Urysohn's Lemma section in Munkres
Urysohn's Lemma section in Munkres
I'm going over Munkres's Topology again. Is it just me or are the problems in the Urysohn's Lemma section exceptionally hard? I've gotten less than half on my own while I've been able to get 90% of the other problems otherwise!
Re: Urysohn's Lemma section in Munkres
I remember the problems getting much more difficult at a certain point in that text, I think it may have been around Urysohn's lemma. I think the problem where you have to prove that R^J is not normal when J is uncountable was tricky for me
Re: Urysohn's Lemma section in Munkres
Ha. I actually thought that was the easy problem in the chapter! For myself, the questions on G delta sets and perfect normality were particularly painful.
Re: Urysohn's Lemma section in Munkres
Interesting. I can't remember what I thought was tricky for me about the R^J problem, it is one where they walk you through the proof step by step, right? I think I was confused how he wanted you to do one of the steps. What is the G delta sets problem? Been a year or so since I've looked at that book
Re: Urysohn's Lemma section in Munkres
For the 1st G delta step problem they want you to show that, in a normal space, for a closed set C there exists a continuous, real-valued function f s.t. f(C)={0} and f(x)>0 when x doesn't belong to C iff C is G delta.l0019 wrote:Interesting. I can't remember what I thought was tricky for me about the R^J problem, it is one where they walk you through the proof step by step, right? I think I was confused how he wanted you to do one of the steps. What is the G delta sets problem? Been a year or so since I've looked at that book
The second one wants you to show that for disjoint closed sets C and D in normal space there exists a continuous, real-valued function f s.t. f(C)={0}, f(D)=1, and 1>f(x)>0 when x doesn't belong to C or D iff C and D are G delta.
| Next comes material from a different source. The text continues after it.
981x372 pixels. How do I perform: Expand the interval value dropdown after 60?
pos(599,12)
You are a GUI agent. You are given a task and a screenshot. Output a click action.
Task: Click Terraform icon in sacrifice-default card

The => direction is obviously pretty easy, but the <= is damn hard in my opinion. I had to look online.
Basically, for the first problem, you follow the proof of Urysohn's Lemma but you include an extra trick to control how you build the sets about C that define f. I don't think I could have come up with such a trick on my own without hints! I'm pretty sure you can make a similar argument for the second one, but there's a really easy trick to get by that complex construction. Using the "metric like" properties of the first problem's sorta, kinda pseudo-premetric function you can build the necessary function for sets C and D.
Re: Urysohn's Lemma section in Munkres
Is this included in the GRE? :O I studied so far only up to Ch3 and am not planning to do the exercises of Sections 28 and 29...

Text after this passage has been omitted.